Our case is of particular interest because our patient had Bartonella henselae IgG serology titers that were equivocal. However, he tested negative for IgM levels, which should be elevated in the acute phase. He also had the typical cutaneous vesicular lesions consistent with VZV. Most importantly, PCR testing of his aqueous fluid was negative for Bartonella henselae.

It was noted that both our patient's brother and father had a history of shingles at around 30 years of age. Family history is a known risk factor for shingles. Furthermore, the risk increases with multiple blood relatives. Whether family history plays a role in VZVAN requires further investigation.

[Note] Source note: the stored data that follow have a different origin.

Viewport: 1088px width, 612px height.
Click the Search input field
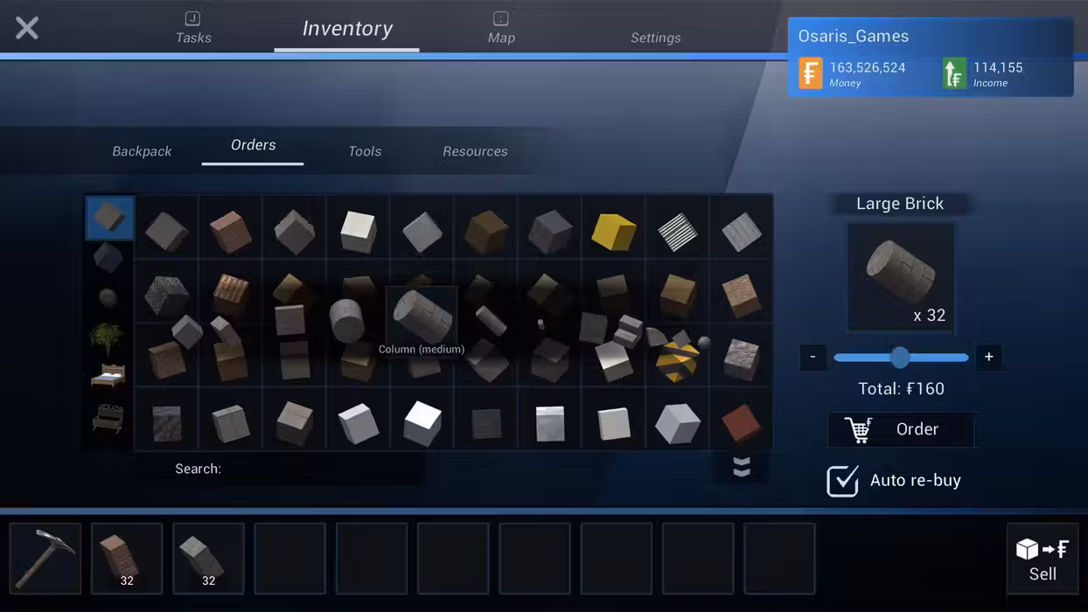pos(324,469)
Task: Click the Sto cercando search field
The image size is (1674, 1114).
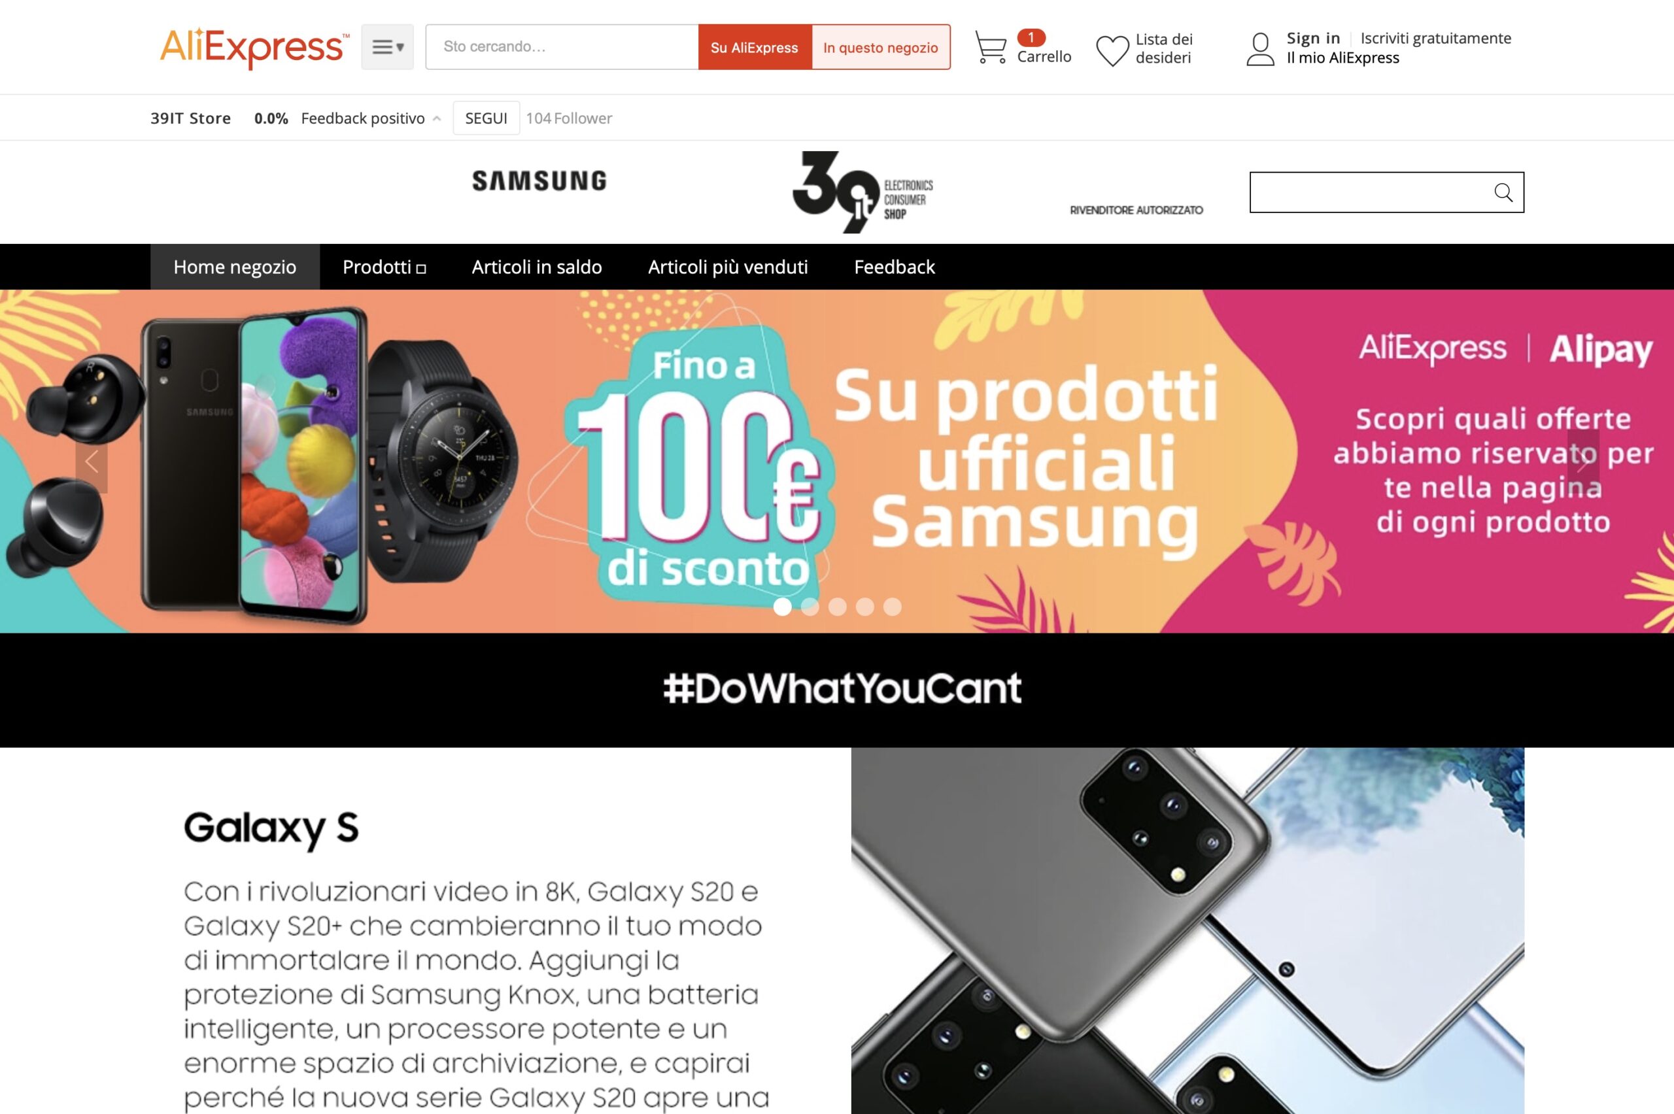Action: click(562, 47)
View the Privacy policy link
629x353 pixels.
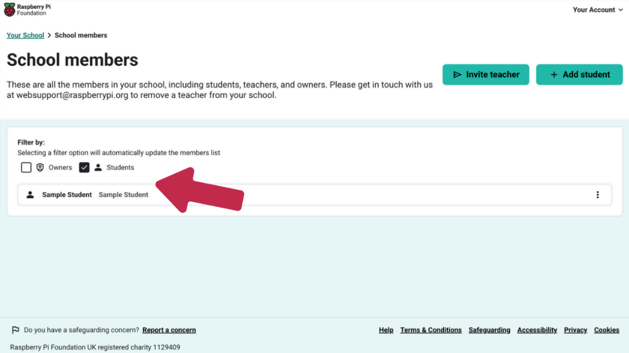coord(575,330)
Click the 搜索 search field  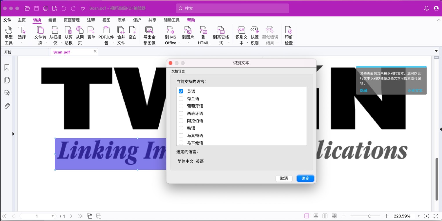[x=232, y=8]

Given the rarity of VZVAN, there are no definite guidelines for management. Previous reports included the use of systemic anti-viral medications (acyclovir, valacyclovir), steroids, and observation. Favorable outcomes with visual acuities of 20/25 or better were reported in all cases. Our patient received valacyclovir at a dosing regimen similar to that used in acute retinal necrosis. His visual acuity improved from 20/50 to 20/20 in the affected eye; however, whether this resulted from therapy or was the natural course of the disease is difficult to ascertain.

Conclusions

To our knowledge, this is the first report of VZVAN confirmed with PCR testing. VZV may be a cause for neuroretinitis in immunocompetent individuals. Molecular biology testing of ocular tissue may be helpful in arriving at a definitive diagnosis.

Patient consent

The patient consented to publication of the case in writing.

Acknowledgements and disclosures

Funding

The authors receive support from an unrestricted grant from Research to Prevent Blindness, New York, NY and P30 EY010572 core grant from the National Institutes of Health, Bethesda, Maryland.

Conflicts of interest

James Rosenbaum receives support from the William and Mary Bauman Foundation, the Stan and Madelle Rosenfeld Family Trust, and the Spondylitis Association of America. The following authors have no financial disclosures: (AL, RC).

Authorship

All authors attest that they meet the current ICMJE criteria for Authorship.